Sodium phosphide is the inorganic compound with the formula Na3P. It is a black solid. It is often described as Na+ salt of the P3− anion. Na3P is a source of the highly reactive phosphide anion. It should not be confused with sodium phosphate, Na3PO4.

In addition to Na3P, five other binary compositions of sodium and phosphorus are known: NaP, Na3P7, Na3P11, NaP7, and NaP15.

Structure and Properties 
The compound crystallizes in a hexagonal motif, often called the sodium arsenide structure. Like K3P, solid Na3P features pentacoordinate P centers.

Preparation
The first preparation of Na3P was first reported in the mid-19th century. French researcher, Alexandre Baudrimont prepared sodium phosphide by treating molten sodium with phosphorus pentachloride.
 8 Na(l)  +  PCl5  →  5 NaCl  +  Na3P

Many different routes to Na3P have been described. Due to its flammability and toxicity, Na3P (and related salts) is often prepared and used in situ. White phosphorus is reduced by sodium-potassium alloy:
 P4 + 12 Na  →  4 Na3P

Phosphorus reacts with sodium in an autoclave at 150 °C for 5 hours to produce Na3P.

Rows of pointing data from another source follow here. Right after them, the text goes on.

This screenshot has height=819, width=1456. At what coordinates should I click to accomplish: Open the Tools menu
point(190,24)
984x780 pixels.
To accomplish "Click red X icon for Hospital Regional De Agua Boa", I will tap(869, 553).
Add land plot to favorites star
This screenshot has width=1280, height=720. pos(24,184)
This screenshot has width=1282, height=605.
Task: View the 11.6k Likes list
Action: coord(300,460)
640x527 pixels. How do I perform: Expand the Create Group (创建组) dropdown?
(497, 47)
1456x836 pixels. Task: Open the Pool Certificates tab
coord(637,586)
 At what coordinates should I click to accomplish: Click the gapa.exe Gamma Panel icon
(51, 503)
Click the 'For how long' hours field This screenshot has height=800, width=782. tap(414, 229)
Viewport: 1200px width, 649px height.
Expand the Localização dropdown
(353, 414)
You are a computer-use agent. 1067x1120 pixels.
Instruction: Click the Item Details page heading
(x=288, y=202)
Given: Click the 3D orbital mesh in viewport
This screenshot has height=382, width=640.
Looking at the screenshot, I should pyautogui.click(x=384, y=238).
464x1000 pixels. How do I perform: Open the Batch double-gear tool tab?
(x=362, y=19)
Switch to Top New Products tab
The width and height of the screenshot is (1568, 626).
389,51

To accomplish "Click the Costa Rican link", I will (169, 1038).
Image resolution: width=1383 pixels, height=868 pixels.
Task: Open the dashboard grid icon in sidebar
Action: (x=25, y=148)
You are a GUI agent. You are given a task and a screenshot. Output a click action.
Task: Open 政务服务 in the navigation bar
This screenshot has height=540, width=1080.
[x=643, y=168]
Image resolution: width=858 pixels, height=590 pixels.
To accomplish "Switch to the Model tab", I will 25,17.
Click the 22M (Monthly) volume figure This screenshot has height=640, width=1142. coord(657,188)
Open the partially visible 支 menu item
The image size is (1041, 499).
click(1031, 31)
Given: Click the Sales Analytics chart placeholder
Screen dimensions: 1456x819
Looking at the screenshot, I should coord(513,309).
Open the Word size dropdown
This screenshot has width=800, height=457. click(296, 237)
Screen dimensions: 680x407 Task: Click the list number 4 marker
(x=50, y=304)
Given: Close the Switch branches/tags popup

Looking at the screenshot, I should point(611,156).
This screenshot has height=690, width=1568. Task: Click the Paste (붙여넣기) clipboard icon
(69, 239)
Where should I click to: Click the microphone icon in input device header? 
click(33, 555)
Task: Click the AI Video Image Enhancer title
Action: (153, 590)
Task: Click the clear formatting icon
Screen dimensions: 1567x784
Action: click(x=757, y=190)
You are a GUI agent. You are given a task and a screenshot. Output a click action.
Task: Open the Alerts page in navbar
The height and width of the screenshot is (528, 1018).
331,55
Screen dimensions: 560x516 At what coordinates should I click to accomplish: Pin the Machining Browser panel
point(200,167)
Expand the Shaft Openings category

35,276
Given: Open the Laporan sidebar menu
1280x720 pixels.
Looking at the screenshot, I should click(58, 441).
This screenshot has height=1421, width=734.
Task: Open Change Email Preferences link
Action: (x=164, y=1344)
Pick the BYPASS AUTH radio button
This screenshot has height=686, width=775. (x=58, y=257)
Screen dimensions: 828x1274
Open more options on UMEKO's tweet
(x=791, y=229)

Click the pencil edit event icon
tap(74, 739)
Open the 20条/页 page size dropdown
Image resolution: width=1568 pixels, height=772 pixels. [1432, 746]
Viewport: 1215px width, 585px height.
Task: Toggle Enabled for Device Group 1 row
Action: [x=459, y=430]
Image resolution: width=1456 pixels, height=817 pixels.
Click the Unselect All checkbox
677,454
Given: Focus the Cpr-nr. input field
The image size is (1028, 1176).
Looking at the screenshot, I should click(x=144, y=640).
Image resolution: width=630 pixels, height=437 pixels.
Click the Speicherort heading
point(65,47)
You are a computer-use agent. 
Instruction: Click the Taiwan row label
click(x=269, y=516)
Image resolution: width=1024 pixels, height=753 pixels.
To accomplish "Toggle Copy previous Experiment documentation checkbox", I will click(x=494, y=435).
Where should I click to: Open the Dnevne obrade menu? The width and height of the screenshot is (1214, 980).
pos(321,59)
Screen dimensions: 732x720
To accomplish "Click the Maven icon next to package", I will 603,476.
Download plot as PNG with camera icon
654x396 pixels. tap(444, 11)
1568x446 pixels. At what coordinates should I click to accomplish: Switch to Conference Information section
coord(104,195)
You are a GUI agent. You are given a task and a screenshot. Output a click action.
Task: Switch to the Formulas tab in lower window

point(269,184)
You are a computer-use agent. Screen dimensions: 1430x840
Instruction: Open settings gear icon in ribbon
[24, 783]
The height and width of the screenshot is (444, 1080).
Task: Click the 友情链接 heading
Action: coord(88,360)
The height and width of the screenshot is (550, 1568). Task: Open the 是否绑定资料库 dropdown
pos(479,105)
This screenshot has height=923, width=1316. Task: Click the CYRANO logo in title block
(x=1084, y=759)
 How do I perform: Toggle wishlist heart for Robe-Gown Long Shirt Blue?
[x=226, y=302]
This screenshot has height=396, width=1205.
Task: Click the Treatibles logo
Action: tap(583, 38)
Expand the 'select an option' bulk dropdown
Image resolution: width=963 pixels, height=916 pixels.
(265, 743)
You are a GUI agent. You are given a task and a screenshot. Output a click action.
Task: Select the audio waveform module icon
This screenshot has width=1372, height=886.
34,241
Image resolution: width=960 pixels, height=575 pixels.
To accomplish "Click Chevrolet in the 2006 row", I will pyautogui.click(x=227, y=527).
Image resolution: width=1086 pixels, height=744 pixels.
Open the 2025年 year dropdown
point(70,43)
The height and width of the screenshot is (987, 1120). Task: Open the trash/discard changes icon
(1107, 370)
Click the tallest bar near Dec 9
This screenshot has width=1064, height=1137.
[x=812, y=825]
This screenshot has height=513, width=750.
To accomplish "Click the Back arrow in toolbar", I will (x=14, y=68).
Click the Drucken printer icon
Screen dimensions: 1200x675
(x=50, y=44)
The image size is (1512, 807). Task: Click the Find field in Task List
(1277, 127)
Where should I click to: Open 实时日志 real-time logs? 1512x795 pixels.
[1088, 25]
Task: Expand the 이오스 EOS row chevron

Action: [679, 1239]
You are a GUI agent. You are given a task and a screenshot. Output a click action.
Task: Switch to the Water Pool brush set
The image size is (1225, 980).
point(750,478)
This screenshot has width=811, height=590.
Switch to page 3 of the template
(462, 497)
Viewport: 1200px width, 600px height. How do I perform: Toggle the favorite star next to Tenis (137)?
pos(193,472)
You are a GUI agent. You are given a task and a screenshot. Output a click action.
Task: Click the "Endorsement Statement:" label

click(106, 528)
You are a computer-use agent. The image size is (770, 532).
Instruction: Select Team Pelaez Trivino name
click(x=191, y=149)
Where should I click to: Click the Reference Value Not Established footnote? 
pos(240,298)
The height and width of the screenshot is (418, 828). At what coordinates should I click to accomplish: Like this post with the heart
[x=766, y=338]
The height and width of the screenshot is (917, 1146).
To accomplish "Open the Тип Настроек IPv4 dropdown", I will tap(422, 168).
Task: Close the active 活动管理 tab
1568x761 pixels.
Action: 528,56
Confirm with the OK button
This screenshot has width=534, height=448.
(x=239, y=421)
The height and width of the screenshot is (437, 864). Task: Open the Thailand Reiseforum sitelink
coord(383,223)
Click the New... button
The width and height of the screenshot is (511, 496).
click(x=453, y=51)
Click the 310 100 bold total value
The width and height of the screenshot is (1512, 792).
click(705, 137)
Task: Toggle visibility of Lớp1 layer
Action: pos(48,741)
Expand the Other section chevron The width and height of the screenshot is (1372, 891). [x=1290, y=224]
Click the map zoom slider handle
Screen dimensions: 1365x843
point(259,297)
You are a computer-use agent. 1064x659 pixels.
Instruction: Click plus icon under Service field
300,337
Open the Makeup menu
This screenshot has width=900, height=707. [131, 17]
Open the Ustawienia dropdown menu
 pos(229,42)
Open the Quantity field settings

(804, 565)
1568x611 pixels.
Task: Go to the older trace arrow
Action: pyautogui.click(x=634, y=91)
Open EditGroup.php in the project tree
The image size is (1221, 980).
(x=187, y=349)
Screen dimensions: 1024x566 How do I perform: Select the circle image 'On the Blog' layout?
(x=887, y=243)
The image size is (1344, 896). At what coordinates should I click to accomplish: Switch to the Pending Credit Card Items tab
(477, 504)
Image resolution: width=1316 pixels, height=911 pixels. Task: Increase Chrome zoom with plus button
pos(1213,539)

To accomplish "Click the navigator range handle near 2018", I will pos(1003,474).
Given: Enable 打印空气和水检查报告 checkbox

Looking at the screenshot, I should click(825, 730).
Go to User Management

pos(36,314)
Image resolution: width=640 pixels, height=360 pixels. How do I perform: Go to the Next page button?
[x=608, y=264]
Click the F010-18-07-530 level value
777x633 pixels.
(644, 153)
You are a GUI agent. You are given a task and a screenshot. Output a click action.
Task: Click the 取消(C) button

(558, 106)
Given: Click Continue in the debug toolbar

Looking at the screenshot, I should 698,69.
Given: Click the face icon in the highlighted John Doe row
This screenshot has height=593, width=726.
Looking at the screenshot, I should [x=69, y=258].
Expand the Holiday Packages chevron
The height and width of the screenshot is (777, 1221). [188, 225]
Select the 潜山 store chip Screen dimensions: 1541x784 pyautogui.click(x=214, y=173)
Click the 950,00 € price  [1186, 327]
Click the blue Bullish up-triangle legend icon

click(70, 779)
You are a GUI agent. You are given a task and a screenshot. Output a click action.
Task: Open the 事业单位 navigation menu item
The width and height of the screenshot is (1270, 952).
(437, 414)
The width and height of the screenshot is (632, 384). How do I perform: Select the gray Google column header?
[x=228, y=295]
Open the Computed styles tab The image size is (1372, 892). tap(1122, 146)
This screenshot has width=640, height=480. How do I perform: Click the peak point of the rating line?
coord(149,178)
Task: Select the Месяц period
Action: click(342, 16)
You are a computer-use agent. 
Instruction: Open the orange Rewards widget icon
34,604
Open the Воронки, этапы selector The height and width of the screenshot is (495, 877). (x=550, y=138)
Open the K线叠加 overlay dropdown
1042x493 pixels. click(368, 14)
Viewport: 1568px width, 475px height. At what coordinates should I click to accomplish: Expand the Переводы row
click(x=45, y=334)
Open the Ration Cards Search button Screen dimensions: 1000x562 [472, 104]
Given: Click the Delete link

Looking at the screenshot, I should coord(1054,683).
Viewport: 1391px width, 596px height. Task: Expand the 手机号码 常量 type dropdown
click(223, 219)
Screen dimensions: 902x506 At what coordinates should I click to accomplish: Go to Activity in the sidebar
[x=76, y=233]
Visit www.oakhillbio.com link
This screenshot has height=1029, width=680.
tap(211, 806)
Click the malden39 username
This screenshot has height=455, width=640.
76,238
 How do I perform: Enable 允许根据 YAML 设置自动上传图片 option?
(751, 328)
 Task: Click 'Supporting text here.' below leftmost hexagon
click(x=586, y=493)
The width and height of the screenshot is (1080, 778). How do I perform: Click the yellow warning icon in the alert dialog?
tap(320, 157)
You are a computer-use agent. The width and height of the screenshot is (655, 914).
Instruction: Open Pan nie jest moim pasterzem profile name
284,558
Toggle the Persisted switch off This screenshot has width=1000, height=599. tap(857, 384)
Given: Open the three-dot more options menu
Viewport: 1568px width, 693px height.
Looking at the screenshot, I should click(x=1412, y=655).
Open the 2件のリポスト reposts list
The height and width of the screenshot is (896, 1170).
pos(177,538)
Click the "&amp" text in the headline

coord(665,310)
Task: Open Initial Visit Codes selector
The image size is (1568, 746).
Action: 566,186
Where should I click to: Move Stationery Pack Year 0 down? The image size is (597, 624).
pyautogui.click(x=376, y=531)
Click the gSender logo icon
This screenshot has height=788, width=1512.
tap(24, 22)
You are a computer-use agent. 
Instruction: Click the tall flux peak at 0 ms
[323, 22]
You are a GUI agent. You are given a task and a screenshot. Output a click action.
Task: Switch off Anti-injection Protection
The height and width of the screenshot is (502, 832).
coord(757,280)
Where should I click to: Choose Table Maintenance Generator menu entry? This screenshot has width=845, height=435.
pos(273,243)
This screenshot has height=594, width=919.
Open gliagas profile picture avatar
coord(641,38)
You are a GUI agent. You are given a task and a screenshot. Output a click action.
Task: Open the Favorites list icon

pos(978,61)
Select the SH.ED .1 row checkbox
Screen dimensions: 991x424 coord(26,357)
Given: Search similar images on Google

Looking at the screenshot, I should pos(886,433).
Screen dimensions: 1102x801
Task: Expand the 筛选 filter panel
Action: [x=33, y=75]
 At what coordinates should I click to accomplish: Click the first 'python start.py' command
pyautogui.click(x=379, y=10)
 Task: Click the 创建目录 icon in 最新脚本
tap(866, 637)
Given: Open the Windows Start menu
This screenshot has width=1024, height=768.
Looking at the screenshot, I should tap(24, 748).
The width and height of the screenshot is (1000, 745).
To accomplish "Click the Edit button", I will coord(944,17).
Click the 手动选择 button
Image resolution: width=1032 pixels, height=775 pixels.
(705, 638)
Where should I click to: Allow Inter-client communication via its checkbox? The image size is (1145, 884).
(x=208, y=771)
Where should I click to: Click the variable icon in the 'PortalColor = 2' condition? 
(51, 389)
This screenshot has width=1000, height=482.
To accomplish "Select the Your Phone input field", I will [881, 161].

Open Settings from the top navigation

Alternatively the reaction can be conducted at normal pressures but using a temperatures gradient to generate nonvolatile NaxP phases (x < 3) that then react further with sodium. In some cases, an electron-transfer agent, such as naphthalene, is used. In such applications, the naphthalene forms the soluble sodium naphthalenide, which reduces the phosphorus.

Uses
Sodium phosphide is a source of the highly reactive phosphide anion. The material is insoluble in all solvents but reacts as a slurry with acids and related electrophiles to give derivatives of the type PM3:
  Na3P  +  3 E+  →   E3P (E = H, Me3Si)
The trimethylsilyl derivative is volatile (b.p. 30-35 C @ 0.001 mm Hg) and soluble. It serves as a soluble equivalent to "P3−".

Indium phosphide, a semiconductor arises by treating in-situ generated "sodium phosphide" with indium(III) chloride in hot N,N’-dimethylformamide as solvent. In this process, the phosphide reagent is generated from sodium metal and white phosphorus, whereupon it immediately reacts with the indium salt:

 Na3P + InCl3 → InP + 3NaCl

Sodium phosphide is also employed commercially as a catalyst in conjunction with zinc phosphide and aluminium phosphide for polymer production. When Na3P is removed from the ternary catalyst polymerization of propylene and 4-methyl-1-pentene is not effective.

Precautions
Sodium phosphide is highly dangerous releasing toxic phosphine upon hydrolysis, a process that is so exothermic that fires result. The USDOT has forbidden the transportation of Na3P on aircraft and trains due to the potential fire and toxic hazards.